To the extent we invest significantly in corporate, asset-backed, and mortgage-related securities, a portfolio’s exposure to credit, prepayment, and extension risks may be greater than if the portfolio were invested in other fixed income instruments. Operational risks arising from factors such as processing errors, human errors, inadequate or failed internal or external processes, fraud, failure in systems and technology, changes in personnel, and errors caused by third-party service providers. These factors may result in losses to a portfolio. Please refer to our error correction policy outlined below. Clients should be aware that there are additional risks when investing in the types of fixed income instruments which may be included in their portfolio. These types of fixed income securities include: Government Securities Risk: Not all U.S. government securities are backed by the full faith and credit of the U.S. government. It is possible that the U.S. government would not provide financial support to certain of its agencies or instrumentalities if it is not required to do so by law. If a U.S. government agency or instrumentality defaults and the U.S. government does not stand behind the obligation, returns could be negatively impacted. The U.S. government guarantees payment of principal and timely payment of interest on certain U.S. government securities.
Municipal Securities Risk: Municipal securities are subject to the risk that legislative changes and local and business developments may adversely affect the yield or value of investments in such securities. In addition, in order to be tax-exempt, municipal securities must meet certain legal requirements. Failure to meet such requirements may cause interest received on the municipal securities to be taxable. Changes or proposed changes in federal tax laws may also cause the prices of municipal securities to fall and adversely affect an investment.

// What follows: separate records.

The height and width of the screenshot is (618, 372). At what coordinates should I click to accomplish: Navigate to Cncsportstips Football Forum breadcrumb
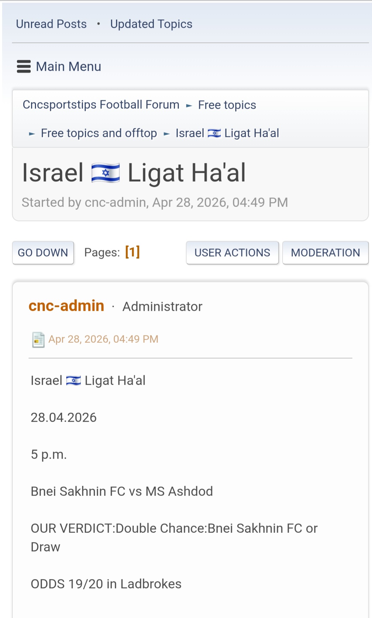(101, 105)
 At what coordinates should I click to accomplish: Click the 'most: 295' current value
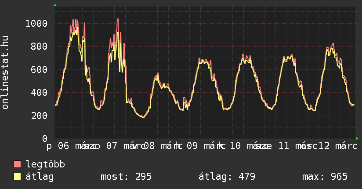pos(126,177)
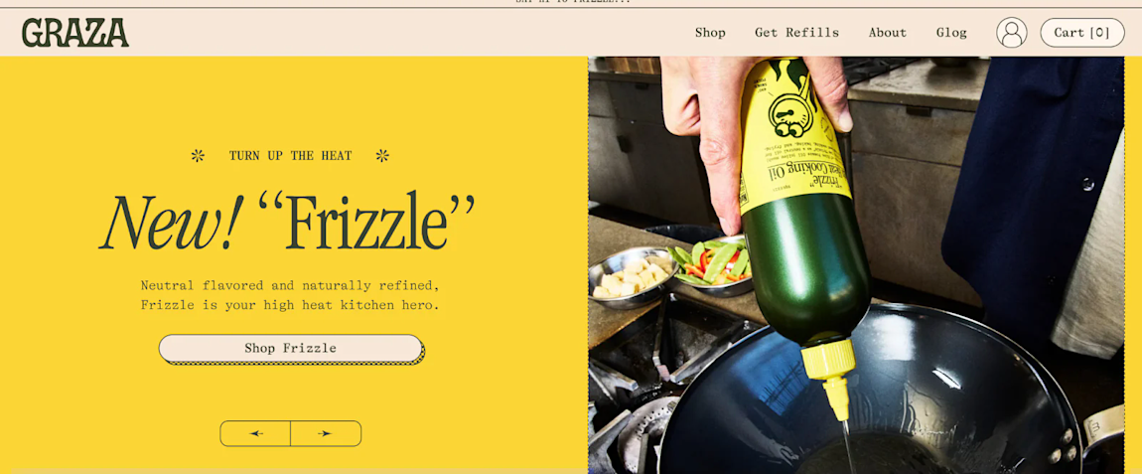Screen dimensions: 1142x474
Task: Click the bowl of cubed tofu
Action: pyautogui.click(x=631, y=277)
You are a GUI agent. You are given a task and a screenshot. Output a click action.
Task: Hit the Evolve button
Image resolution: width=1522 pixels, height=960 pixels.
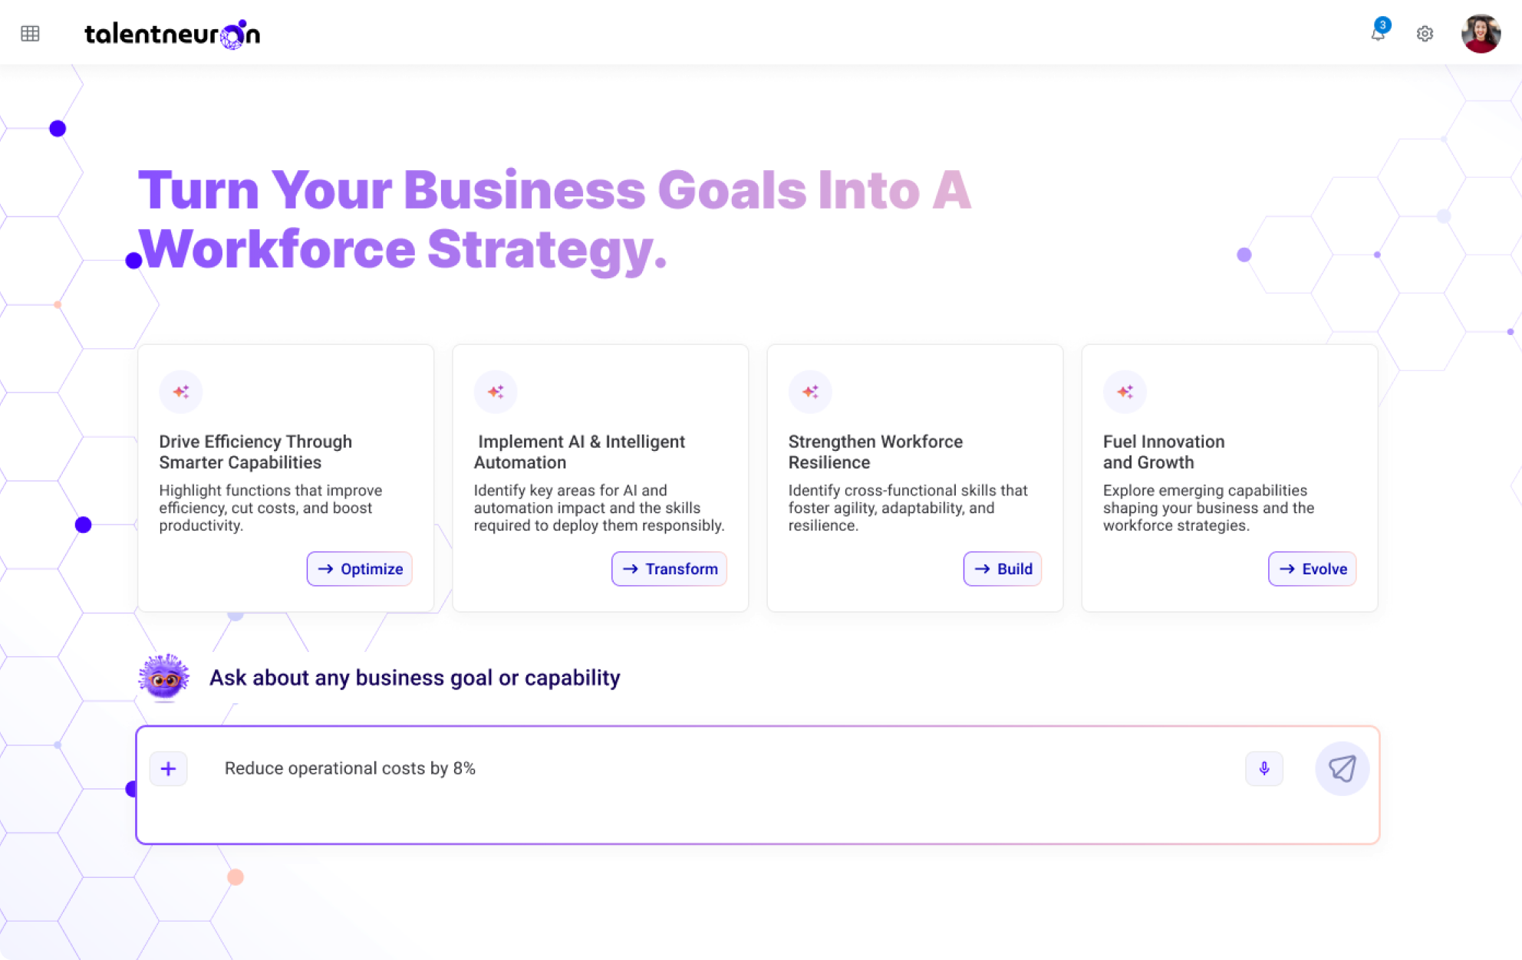[1313, 569]
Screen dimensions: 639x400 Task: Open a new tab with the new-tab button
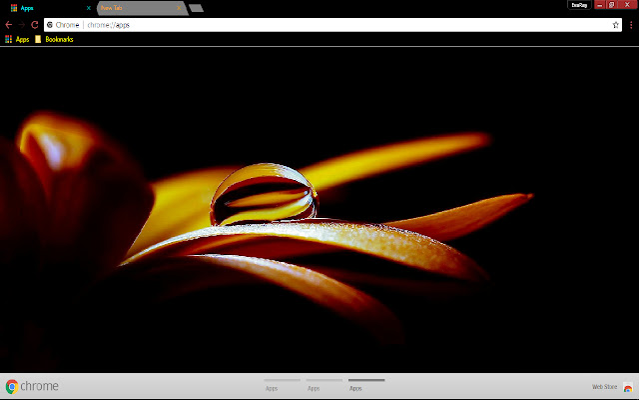click(196, 8)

Mortgage-Related and Other Asset-Backed Securities Risk: Mortgage-related securities include pass- through securities, collateralized mortgage obligations (“CMO”), commercial mortgage-backed securities (“CMBS”), mortgage dollar rolls, CMO residuals, stripped mortgage-backed securities, and other securities that directly or indirectly represent a participation in or are secured by and payable from mortgage loans on real property. The value of some mortgage- or asset-backed securities may be particularly sensitive to changes in prevailing interest rates. Early repayment of principal on some mortgage-related securities may cause a lower rate of return upon reinvestment of principal. When interest rates rise, the value of a mortgage-related security generally will decline. However, when interest rates are declining, the value of mortgage-related securities with prepayment features may not increase as much as other fixed income securities. The value of these securities may fluctuate in response to the market’s perception of the creditworthiness of the issuers. Mortgage-related securities may also pose credit risk. Because the assets providing cash flows to a mortgage-related security may be composed of mortgage loans, the holders of such mortgage-related securities are subject to default and delinquency risks. If mortgage borrowers are delinquent or default on their payments, the holders of mortgage-related securities may not realize full repayment of their investment or may experience delays in the repayment of their investment. The credit risk of mortgage-related securities depends, in part, on the likelihood of the borrower paying the promised cash flows of principal and interest on time. The credit risk of a specific mortgage-related security may be influenced by a variety of factors including: (i) the mortgage borrower’s lessened ability to repay in light of changed circumstances, such as a job loss, (ii) the borrower’s ability to make higher mortgage payments which may result from floating-rate interest resets, (iii) declines in the value of the property which serves as collateral for the mortgage loan, and (iv) seniority or priority of the specific mortgage-related security relative to other claims on the cash flow from the pool of mortgage loans.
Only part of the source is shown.